Task objective | Set down, please, exactly the lines below that run from the line with "Viewport: 1024px width, 539px height." to the line with "763x1568 pixels.", both lines included.

Stored data |
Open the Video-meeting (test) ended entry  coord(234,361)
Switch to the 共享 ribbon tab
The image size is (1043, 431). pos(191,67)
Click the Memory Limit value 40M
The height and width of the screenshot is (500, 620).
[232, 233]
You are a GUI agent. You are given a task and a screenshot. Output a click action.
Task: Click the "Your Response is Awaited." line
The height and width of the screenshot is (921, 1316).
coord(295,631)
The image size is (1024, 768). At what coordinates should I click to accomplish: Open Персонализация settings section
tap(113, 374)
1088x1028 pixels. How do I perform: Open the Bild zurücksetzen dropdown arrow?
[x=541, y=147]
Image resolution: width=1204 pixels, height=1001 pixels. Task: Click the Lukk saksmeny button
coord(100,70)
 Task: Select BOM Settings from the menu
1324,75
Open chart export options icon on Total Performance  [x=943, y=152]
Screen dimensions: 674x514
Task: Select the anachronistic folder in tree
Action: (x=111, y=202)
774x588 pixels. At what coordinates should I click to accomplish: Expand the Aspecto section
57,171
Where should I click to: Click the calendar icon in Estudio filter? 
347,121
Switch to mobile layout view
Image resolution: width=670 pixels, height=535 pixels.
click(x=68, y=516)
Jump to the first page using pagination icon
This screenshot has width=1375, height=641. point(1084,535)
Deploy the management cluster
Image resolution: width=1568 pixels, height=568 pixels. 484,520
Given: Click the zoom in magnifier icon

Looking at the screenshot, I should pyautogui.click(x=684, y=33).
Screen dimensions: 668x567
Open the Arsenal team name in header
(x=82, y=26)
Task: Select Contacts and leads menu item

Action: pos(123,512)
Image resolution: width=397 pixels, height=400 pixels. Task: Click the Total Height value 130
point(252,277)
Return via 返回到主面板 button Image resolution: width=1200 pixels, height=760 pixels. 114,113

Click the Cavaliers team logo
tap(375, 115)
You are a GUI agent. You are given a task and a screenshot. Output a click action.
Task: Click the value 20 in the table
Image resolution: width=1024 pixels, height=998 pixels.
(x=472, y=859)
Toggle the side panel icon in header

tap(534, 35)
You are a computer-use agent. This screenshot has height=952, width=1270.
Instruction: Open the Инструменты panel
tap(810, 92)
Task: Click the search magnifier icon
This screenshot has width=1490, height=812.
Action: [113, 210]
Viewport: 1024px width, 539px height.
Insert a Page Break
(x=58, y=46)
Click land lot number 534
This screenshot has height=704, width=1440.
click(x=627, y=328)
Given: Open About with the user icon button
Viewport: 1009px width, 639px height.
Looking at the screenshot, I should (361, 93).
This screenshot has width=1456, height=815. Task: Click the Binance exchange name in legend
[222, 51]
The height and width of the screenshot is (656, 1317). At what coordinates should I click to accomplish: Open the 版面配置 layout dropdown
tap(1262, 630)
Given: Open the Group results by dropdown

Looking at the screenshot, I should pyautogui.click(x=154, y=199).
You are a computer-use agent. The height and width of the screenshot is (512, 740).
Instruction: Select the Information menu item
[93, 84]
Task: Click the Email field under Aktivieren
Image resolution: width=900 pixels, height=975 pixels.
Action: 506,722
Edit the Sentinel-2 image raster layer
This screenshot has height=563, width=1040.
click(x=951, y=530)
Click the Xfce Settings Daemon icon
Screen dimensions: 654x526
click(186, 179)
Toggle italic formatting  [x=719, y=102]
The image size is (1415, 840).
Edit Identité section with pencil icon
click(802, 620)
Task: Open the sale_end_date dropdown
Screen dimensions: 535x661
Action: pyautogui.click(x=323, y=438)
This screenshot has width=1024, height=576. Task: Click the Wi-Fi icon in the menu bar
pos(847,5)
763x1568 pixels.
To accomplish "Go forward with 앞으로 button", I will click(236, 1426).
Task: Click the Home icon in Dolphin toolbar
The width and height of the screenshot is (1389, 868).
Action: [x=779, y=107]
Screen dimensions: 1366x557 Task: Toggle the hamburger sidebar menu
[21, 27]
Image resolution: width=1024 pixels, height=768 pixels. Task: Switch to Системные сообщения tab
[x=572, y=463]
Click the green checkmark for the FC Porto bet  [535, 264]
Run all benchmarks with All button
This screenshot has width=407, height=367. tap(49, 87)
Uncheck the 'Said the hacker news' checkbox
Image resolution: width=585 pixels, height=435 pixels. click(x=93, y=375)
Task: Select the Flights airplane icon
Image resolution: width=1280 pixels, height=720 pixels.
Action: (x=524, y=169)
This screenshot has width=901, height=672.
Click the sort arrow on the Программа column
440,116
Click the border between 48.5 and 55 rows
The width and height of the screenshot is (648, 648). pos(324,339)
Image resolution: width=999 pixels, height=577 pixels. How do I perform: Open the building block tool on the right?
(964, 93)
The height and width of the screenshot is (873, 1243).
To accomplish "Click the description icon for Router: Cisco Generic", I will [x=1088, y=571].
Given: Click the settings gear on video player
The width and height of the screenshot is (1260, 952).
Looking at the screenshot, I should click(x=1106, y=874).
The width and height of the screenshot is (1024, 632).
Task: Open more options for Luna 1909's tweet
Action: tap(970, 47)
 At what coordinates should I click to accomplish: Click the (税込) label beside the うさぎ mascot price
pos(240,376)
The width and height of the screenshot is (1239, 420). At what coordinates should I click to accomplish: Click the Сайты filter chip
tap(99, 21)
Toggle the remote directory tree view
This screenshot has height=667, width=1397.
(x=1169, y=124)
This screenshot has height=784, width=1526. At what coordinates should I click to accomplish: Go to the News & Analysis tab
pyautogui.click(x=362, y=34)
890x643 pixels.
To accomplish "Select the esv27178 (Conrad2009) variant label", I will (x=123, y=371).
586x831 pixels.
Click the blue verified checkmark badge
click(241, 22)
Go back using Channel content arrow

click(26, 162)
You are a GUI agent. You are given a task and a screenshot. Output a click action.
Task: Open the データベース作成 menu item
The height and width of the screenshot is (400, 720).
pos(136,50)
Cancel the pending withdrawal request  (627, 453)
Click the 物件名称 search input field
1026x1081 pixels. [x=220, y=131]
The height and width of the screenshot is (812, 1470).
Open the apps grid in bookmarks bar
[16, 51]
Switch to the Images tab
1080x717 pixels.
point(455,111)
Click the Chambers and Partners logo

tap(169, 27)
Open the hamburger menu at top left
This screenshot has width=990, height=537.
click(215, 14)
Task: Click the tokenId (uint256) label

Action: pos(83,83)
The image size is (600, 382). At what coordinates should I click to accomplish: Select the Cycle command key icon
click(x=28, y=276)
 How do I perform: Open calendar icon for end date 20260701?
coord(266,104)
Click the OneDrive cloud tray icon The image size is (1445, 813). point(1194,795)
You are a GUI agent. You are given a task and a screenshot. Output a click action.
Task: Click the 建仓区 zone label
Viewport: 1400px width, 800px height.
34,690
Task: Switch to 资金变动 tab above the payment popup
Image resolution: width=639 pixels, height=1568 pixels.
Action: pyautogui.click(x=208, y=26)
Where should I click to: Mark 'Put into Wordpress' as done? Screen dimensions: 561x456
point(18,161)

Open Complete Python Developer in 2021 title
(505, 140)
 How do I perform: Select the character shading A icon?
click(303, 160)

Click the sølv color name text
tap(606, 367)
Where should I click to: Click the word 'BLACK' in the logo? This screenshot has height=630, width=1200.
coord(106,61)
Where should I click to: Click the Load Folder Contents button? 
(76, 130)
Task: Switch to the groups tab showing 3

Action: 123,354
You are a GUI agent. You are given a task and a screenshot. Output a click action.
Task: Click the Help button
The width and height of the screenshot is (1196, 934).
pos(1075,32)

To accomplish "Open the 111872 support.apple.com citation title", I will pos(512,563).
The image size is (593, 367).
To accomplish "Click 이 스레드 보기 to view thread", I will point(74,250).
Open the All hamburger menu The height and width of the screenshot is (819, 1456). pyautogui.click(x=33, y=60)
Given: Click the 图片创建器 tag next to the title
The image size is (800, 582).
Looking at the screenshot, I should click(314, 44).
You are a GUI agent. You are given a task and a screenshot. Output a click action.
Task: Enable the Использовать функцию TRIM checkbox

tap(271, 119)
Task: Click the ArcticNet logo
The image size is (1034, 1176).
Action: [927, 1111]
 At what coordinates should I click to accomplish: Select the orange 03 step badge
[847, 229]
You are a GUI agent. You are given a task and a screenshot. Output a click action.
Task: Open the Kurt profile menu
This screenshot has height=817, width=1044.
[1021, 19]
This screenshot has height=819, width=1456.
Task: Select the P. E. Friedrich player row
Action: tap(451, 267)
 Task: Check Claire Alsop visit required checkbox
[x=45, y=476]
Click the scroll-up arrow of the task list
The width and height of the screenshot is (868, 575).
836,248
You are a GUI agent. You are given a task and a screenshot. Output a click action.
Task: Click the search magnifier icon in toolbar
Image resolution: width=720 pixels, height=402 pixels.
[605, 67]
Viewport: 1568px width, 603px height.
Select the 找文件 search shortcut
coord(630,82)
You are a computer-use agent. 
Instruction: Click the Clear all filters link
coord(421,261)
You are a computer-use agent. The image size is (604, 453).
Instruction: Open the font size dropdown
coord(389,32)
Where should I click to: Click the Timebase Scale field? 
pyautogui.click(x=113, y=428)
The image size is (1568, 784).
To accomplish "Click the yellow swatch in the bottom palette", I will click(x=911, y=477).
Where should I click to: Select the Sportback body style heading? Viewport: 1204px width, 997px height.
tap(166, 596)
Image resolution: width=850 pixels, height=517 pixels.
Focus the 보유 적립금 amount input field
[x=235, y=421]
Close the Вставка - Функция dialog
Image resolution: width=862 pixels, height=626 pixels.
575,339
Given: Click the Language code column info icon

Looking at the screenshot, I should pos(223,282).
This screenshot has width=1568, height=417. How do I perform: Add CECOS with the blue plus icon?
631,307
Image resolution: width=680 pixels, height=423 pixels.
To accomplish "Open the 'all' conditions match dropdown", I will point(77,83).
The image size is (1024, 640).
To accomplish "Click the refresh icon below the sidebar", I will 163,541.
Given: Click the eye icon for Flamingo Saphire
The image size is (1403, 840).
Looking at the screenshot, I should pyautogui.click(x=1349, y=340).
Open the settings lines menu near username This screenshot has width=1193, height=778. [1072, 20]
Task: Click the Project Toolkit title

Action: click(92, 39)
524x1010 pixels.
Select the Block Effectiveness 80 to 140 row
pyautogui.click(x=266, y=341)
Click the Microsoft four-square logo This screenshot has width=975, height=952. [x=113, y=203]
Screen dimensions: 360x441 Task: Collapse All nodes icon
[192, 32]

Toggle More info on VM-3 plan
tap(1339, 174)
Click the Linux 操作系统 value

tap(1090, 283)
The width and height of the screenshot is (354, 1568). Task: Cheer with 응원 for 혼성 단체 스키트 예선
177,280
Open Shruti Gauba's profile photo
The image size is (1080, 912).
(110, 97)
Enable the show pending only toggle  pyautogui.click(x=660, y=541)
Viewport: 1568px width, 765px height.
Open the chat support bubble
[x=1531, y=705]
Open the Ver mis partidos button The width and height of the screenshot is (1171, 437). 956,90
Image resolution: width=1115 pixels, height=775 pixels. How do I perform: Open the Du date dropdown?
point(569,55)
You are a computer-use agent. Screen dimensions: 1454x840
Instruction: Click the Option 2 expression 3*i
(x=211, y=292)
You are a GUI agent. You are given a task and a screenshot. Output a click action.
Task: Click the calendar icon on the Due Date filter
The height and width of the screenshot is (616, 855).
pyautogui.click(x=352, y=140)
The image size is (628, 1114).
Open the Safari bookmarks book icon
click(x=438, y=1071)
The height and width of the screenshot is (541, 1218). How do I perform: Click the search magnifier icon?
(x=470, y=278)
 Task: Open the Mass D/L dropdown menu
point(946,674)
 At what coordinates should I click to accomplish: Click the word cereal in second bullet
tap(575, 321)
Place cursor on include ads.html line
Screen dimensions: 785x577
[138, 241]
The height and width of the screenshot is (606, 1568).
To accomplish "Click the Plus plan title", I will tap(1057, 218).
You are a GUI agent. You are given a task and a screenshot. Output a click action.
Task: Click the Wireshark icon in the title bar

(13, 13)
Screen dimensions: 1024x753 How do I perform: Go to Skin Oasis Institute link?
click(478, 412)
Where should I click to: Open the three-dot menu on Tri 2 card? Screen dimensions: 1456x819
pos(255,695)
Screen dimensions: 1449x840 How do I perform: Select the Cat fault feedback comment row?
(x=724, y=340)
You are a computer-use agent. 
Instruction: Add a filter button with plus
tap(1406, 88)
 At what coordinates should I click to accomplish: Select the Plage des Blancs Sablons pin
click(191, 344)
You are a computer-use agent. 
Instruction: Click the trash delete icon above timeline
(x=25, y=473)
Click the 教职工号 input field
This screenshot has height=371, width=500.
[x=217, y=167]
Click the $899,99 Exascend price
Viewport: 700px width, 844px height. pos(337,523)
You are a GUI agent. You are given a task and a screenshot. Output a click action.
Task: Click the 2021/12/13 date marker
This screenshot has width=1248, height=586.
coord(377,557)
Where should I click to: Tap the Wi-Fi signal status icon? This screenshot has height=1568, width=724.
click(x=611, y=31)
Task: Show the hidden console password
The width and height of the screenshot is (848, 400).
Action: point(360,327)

Answer space |
Viewport: 1024px width, 539px height.
Insert a Page Break
(x=58, y=46)
Click land lot number 534
This screenshot has height=704, width=1440.
click(x=627, y=328)
Given: Open About with the user icon button
Viewport: 1009px width, 639px height.
Looking at the screenshot, I should (361, 93).
This screenshot has width=1456, height=815. Task: Click the Binance exchange name in legend
[222, 51]
The height and width of the screenshot is (656, 1317). At what coordinates should I click to accomplish: Open the 版面配置 layout dropdown
tap(1262, 630)
Given: Open the Group results by dropdown

Looking at the screenshot, I should pyautogui.click(x=154, y=199).
You are a computer-use agent. The height and width of the screenshot is (512, 740).
Instruction: Select the Information menu item
[93, 84]
Task: Click the Email field under Aktivieren
Image resolution: width=900 pixels, height=975 pixels.
Action: 506,722
Edit the Sentinel-2 image raster layer
This screenshot has height=563, width=1040.
click(x=951, y=530)
Click the Xfce Settings Daemon icon
Screen dimensions: 654x526
click(186, 179)
Toggle italic formatting  [x=719, y=102]
The image size is (1415, 840).
Edit Identité section with pencil icon
click(802, 620)
Task: Open the sale_end_date dropdown
Screen dimensions: 535x661
Action: pyautogui.click(x=323, y=438)
This screenshot has width=1024, height=576. Task: Click the Wi-Fi icon in the menu bar
pos(847,5)
763x1568 pixels.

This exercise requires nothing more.